Two key economic barometers are on the rise. Oil reached an 18-month high around $87 a barrel early this week as copper regained the $8,000 a tonne level. The latest moves have nothing to do with fundamentals, says Commerzbank. Metals markets look well supplied and US crude stockpiles were more than 6% above the five-year average last week. Oil supplies are also on the up and “demand is still coming almost exclusively from emerging countries”.

Fadel Gheil of Oppenheimer & Co suggests an oil price of $60 a barrel would better reflect the fundamentals. The current run-up is being driven by “the same speculators that pushed prices up to $150 [in 2008]. They keep pushing the envelope until they reach a point at which they all jump”. That point may come later this year as the recovery in the developed world disappoints. Note that optimism about the global recovery is now the main impetus behind raw materials. That’s clear from the fact that the correlation between oil and the S&P 500 has never been higher, as Commerzbank’s Eugen Weinberg points out.

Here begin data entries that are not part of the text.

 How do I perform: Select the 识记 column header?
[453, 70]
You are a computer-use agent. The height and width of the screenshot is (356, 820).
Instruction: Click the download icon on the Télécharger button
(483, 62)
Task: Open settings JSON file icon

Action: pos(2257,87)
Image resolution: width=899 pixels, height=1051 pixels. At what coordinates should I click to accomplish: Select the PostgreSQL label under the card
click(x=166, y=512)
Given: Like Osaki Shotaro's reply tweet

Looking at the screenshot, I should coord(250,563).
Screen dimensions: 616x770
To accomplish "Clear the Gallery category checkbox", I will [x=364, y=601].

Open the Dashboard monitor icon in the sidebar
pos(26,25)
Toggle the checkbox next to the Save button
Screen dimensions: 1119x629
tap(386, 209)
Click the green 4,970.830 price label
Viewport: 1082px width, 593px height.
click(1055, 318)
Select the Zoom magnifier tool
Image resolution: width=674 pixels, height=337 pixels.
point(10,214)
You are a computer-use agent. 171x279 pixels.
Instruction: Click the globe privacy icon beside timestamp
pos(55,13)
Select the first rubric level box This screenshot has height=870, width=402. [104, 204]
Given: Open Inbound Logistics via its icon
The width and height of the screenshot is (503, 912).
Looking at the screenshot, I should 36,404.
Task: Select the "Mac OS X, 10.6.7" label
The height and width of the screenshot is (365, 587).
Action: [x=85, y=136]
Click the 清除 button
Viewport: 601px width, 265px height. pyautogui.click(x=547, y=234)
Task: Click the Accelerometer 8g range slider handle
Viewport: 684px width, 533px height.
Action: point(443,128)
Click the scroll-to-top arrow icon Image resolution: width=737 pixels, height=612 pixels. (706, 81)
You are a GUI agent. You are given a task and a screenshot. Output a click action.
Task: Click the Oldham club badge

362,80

Economic growth “is still reliant on an artificial monetary and fiscal fertiliser”, says Edward Hadas on Breakingviews. But bank credit continues to shrink and consumers are deleveraging. With the developed world economy fragile and lacklustre, further gains in commodities will require accelerating growth in emerging markets, says Capital Economics. Yet China is set to apply the brakes, which implies that the risks are rising, says Deutsche Bank. It sees copper averaging $6,000 and $6,600 in the third and fourth quarters. Commerzbank expects oil to dip to $65.